## ABOUT THIS TASK:
Restate the entries below in full, exactly as they read, but without pictures.

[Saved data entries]

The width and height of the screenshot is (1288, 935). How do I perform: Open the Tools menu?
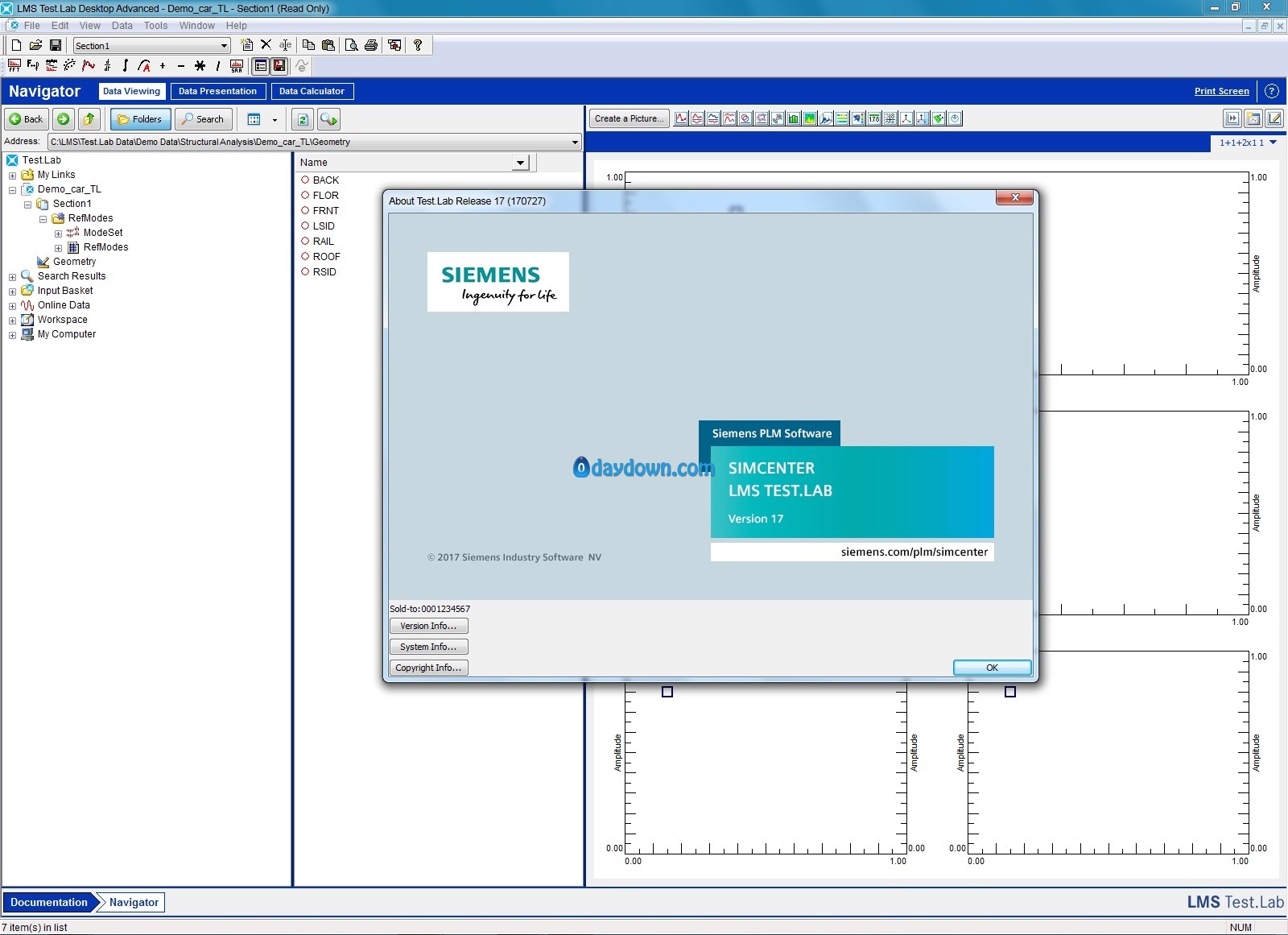(155, 26)
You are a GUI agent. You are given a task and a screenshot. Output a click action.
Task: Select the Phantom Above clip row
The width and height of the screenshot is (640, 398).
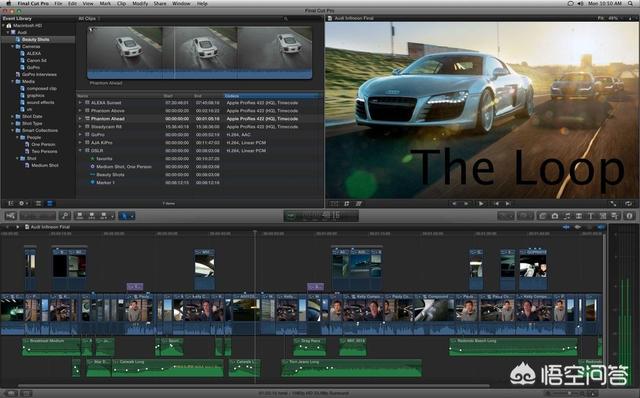[x=200, y=111]
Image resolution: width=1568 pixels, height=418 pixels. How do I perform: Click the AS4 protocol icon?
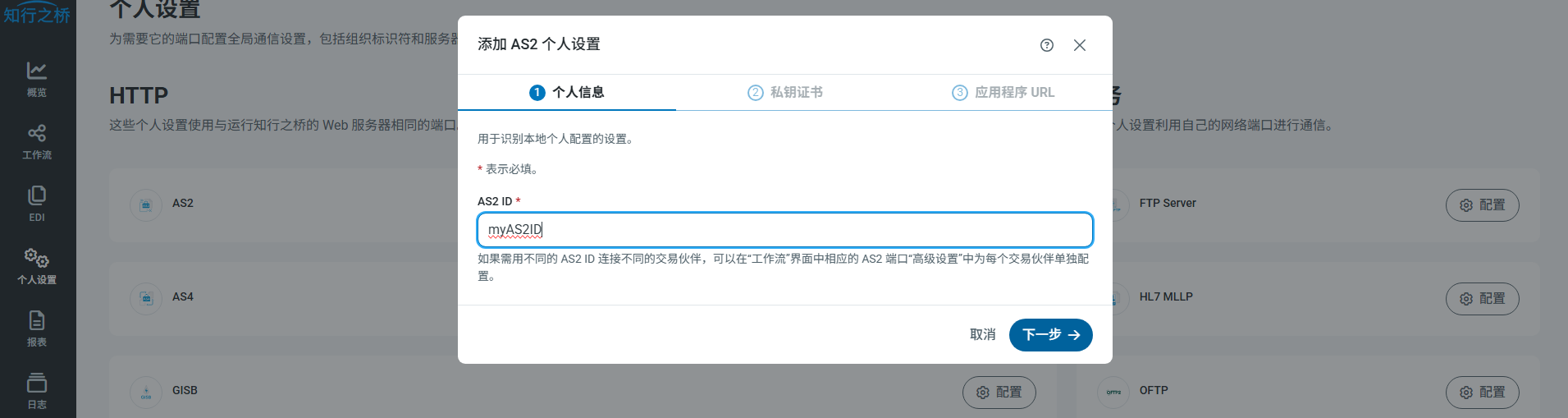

## ANSWER TO THE EXERCISE:
The width and height of the screenshot is (1288, 935). How do I perform: Open the Tools menu?
(155, 26)
You are a GUI agent. You are given a task and a screenshot. Output a click action.
Task: Select the Phantom Above clip row
The width and height of the screenshot is (640, 398).
[x=200, y=111]
Image resolution: width=1568 pixels, height=418 pixels. How do I perform: Click the AS4 protocol icon?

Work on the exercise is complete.